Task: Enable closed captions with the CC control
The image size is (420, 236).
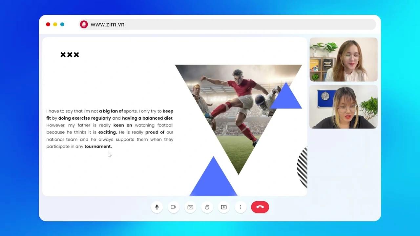Action: pos(190,207)
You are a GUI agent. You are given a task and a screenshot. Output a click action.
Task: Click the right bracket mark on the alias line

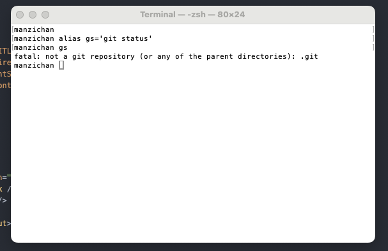[373, 38]
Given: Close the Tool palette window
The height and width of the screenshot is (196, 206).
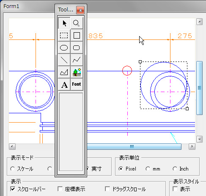Looking at the screenshot, I should [x=80, y=10].
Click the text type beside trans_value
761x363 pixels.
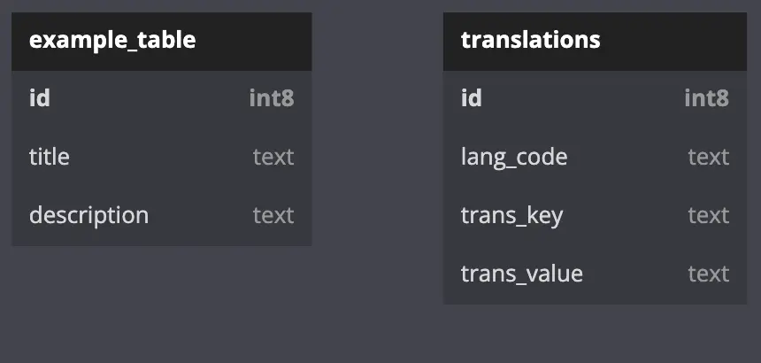709,274
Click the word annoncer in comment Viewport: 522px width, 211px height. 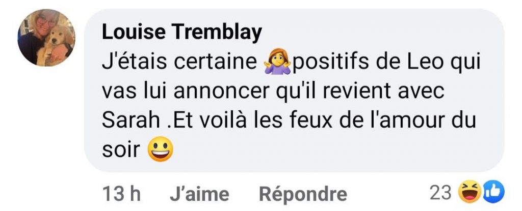[x=221, y=92]
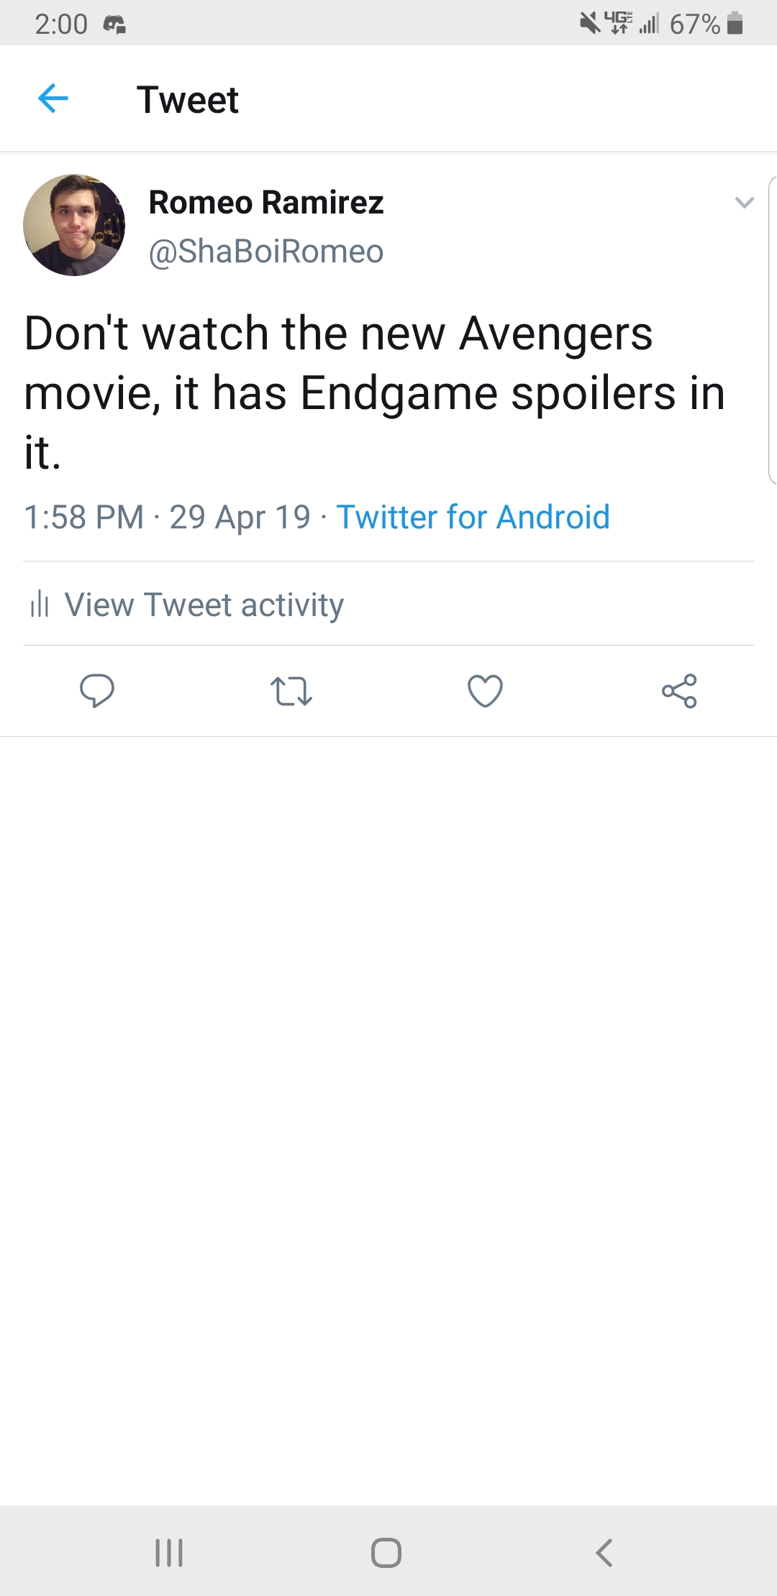Image resolution: width=777 pixels, height=1596 pixels.
Task: Tap the analytics bar chart icon
Action: click(40, 604)
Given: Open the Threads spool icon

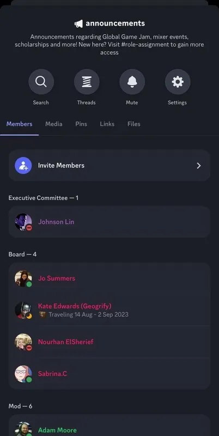Looking at the screenshot, I should [87, 82].
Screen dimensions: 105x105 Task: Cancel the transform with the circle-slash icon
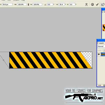click(x=92, y=4)
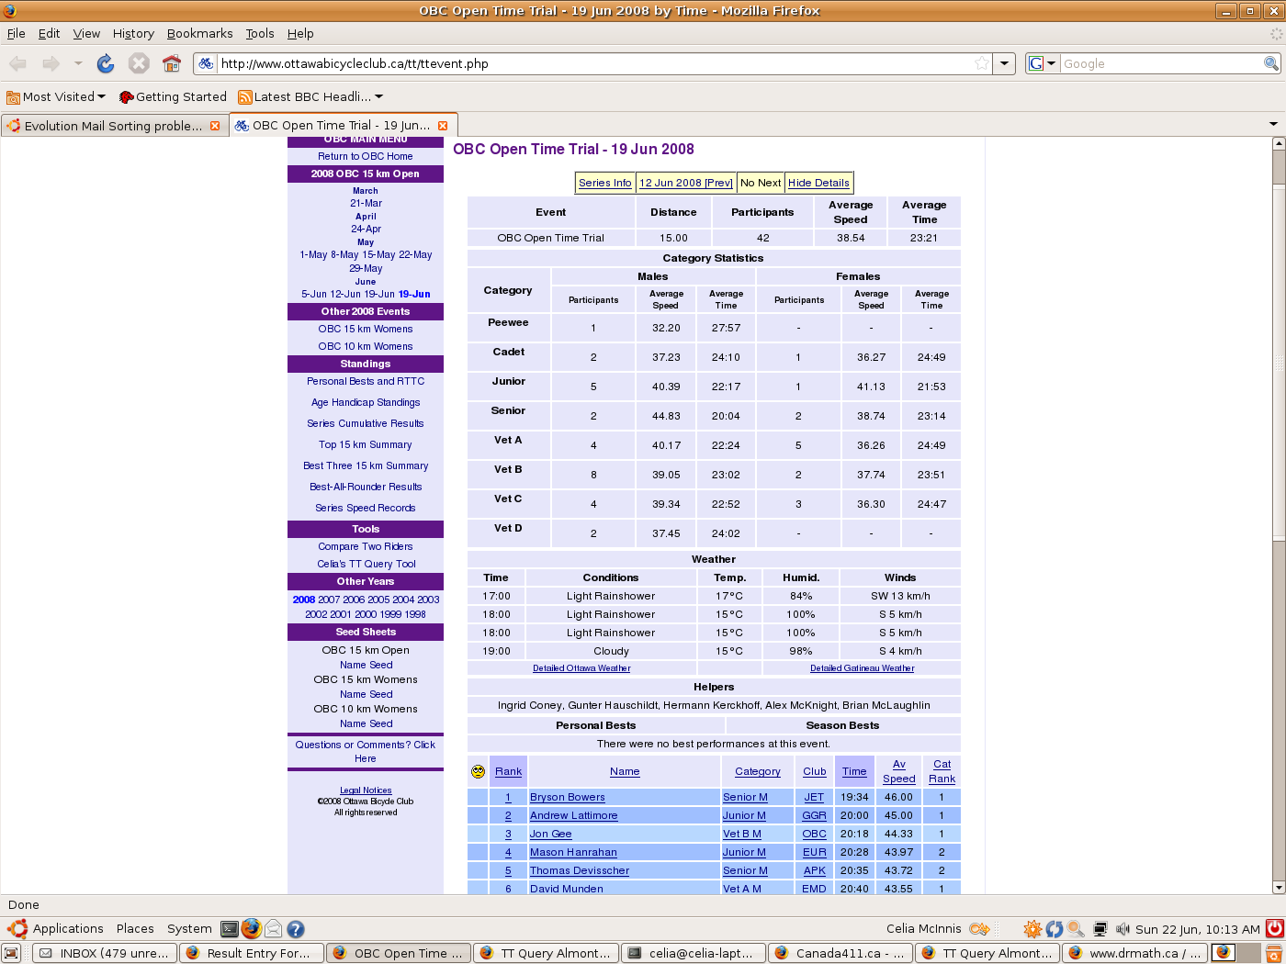Click the Back arrow navigation icon

point(18,63)
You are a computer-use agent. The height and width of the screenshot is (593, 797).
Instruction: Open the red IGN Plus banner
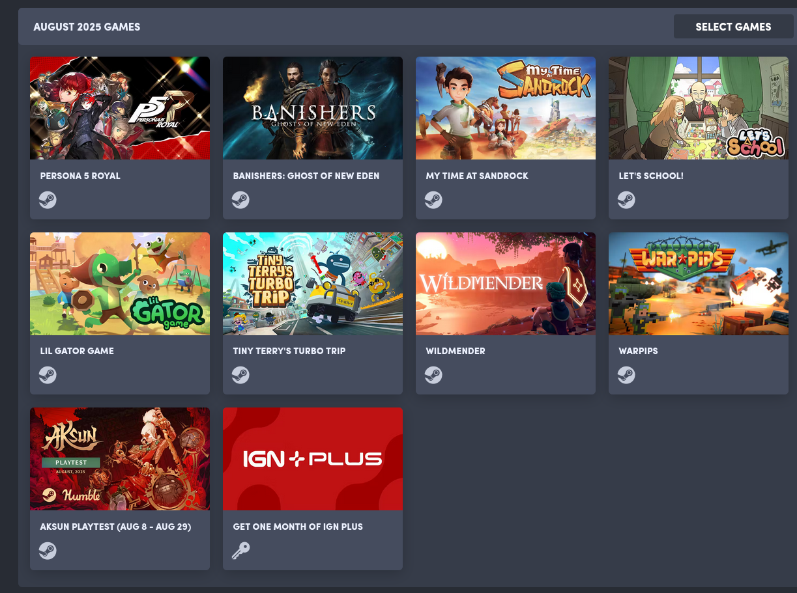coord(313,459)

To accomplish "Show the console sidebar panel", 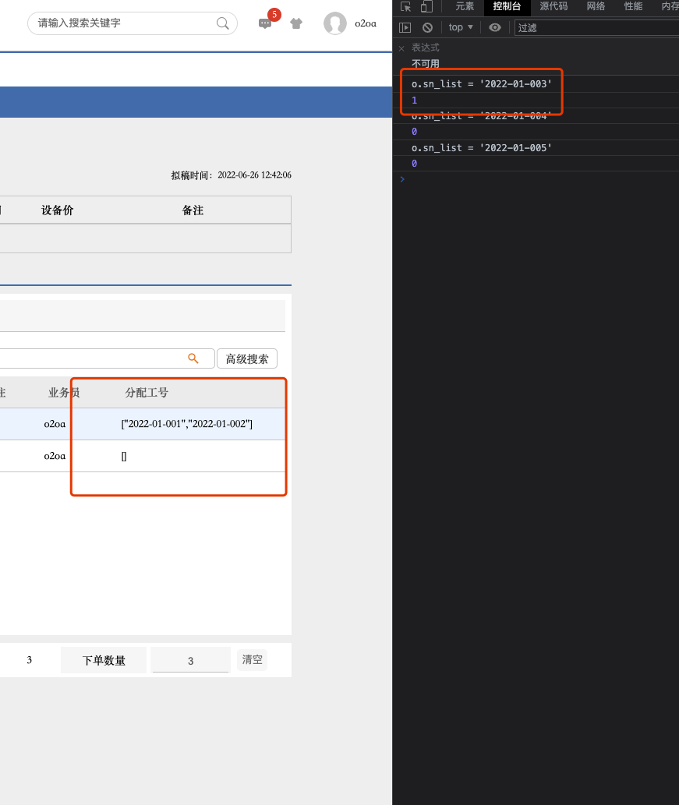I will (405, 27).
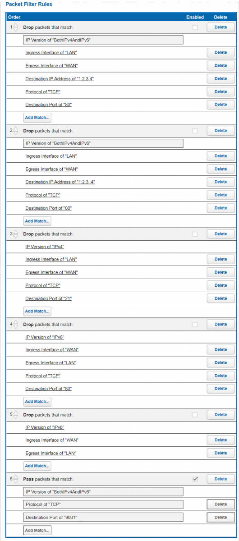Select Protocol of "TCP" field in rule 6
Viewport: 239px width, 541px height.
coord(103,504)
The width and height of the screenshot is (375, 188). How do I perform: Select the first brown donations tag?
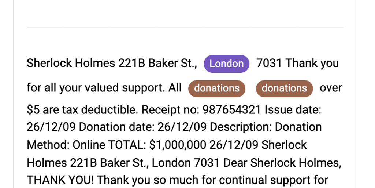coord(217,88)
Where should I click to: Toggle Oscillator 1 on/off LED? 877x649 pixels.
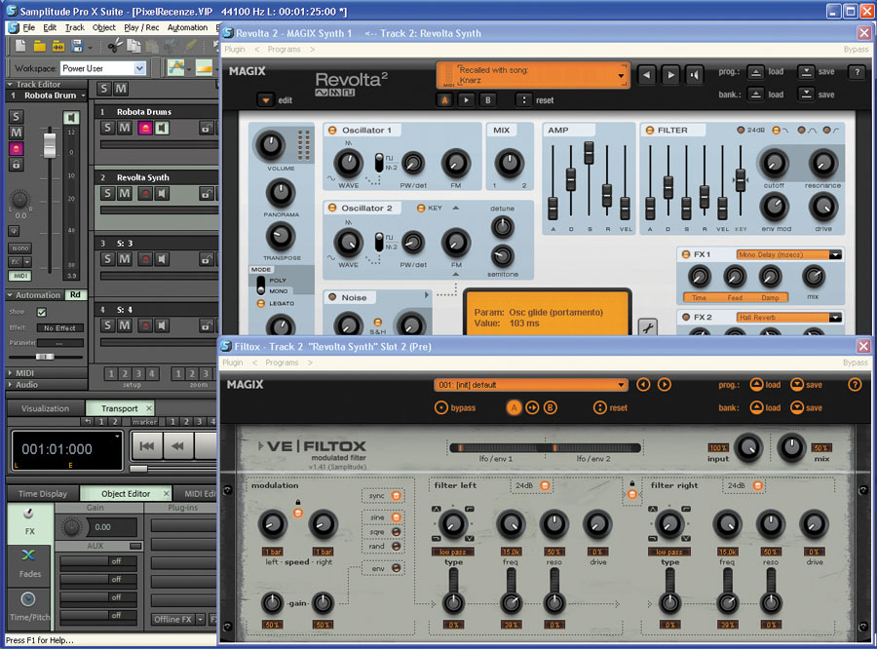pos(332,131)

--------------------------------

WHAT IS REQUIRED:
Write down how many lines of the data above contain the word "agent", with nothing else.

RESULT BELOW:
2